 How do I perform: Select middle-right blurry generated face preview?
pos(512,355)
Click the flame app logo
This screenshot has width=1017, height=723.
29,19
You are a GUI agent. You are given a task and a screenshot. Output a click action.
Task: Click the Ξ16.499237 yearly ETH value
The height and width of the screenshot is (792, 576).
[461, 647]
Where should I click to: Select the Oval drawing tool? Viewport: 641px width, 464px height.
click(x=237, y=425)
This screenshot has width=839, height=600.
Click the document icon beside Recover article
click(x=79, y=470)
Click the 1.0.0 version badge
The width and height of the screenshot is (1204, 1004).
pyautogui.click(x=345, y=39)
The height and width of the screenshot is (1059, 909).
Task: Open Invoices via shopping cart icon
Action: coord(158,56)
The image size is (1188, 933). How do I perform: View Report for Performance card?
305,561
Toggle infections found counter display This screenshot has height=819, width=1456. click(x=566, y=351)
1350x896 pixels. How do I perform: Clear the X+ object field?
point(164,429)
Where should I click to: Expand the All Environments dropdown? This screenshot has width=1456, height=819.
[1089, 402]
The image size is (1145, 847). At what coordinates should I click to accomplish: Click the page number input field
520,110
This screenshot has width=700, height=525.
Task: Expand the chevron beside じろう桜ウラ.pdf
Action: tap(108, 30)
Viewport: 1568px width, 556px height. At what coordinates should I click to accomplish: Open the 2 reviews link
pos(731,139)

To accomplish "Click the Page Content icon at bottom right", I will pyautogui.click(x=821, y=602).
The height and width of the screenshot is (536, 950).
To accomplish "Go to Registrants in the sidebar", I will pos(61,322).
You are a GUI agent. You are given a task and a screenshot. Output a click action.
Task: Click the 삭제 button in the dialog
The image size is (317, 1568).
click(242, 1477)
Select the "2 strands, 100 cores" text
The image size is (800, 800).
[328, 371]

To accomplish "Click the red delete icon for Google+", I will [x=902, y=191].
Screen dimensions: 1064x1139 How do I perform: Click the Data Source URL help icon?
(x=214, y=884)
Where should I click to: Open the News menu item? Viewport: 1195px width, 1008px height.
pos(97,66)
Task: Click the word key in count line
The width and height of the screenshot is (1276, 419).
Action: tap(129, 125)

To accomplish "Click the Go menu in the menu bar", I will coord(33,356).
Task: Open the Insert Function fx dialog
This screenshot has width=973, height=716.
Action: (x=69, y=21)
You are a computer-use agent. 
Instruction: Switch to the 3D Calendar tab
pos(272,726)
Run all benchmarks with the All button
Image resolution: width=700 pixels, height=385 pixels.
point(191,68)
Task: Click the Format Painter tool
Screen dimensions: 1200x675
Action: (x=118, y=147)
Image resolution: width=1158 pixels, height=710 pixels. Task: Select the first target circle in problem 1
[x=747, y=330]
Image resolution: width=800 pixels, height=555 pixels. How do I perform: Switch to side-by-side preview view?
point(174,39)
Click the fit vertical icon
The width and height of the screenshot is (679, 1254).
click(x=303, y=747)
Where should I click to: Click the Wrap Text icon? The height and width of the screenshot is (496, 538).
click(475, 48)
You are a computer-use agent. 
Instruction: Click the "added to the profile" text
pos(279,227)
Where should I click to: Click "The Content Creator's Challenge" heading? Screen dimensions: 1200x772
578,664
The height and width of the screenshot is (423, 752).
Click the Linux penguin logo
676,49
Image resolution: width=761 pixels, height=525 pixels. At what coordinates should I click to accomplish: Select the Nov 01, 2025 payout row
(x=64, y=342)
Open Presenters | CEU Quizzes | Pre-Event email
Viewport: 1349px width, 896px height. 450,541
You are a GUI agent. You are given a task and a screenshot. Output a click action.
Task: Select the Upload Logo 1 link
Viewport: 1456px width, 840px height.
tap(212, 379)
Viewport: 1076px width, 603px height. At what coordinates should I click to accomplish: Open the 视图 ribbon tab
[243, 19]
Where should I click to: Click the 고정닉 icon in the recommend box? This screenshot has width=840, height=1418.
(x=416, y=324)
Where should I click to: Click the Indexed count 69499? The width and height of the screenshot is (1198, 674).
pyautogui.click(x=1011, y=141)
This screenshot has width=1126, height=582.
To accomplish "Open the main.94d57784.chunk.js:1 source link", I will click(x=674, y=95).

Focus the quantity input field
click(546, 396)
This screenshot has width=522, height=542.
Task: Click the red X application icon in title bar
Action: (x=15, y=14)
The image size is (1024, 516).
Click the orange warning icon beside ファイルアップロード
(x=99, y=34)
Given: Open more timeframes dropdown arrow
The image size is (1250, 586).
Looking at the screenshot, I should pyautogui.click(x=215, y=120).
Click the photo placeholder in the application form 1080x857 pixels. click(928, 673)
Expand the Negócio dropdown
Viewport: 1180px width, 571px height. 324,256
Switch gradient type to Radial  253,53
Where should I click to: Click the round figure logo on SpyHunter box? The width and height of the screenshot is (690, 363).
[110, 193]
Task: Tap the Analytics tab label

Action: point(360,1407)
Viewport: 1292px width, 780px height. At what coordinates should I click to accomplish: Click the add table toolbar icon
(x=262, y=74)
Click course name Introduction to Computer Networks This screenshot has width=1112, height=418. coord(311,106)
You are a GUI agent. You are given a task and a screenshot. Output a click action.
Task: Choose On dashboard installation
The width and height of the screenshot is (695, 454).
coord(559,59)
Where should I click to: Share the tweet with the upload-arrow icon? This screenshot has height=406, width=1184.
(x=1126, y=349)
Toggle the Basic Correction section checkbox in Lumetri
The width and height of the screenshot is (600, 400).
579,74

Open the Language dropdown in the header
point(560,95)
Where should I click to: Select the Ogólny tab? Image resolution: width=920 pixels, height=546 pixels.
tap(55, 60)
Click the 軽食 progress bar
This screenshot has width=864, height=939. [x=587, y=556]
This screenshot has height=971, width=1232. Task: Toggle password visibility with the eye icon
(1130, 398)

++++++++

**What is required:**
Set down, word for word, only the lines running from the line with "Switch gradient type" to the last line of the listing above. Both of those lines belong in your answer.

**Solved exercise:**
Switch gradient type to Radial  253,53
Where should I click to: Click the round figure logo on SpyHunter box? The width and height of the screenshot is (690, 363).
[110, 193]
Task: Tap the Analytics tab label

Action: point(360,1407)
Viewport: 1292px width, 780px height. At what coordinates should I click to accomplish: Click the add table toolbar icon
(x=262, y=74)
Click course name Introduction to Computer Networks This screenshot has width=1112, height=418. coord(311,106)
You are a GUI agent. You are given a task and a screenshot. Output a click action.
Task: Choose On dashboard installation
The width and height of the screenshot is (695, 454).
coord(559,59)
Where should I click to: Share the tweet with the upload-arrow icon? This screenshot has height=406, width=1184.
(x=1126, y=349)
Toggle the Basic Correction section checkbox in Lumetri
The width and height of the screenshot is (600, 400).
579,74

Open the Language dropdown in the header
point(560,95)
Where should I click to: Select the Ogólny tab? Image resolution: width=920 pixels, height=546 pixels.
tap(55, 60)
Click the 軽食 progress bar
This screenshot has width=864, height=939. [x=587, y=556]
This screenshot has height=971, width=1232. Task: Toggle password visibility with the eye icon
(1130, 398)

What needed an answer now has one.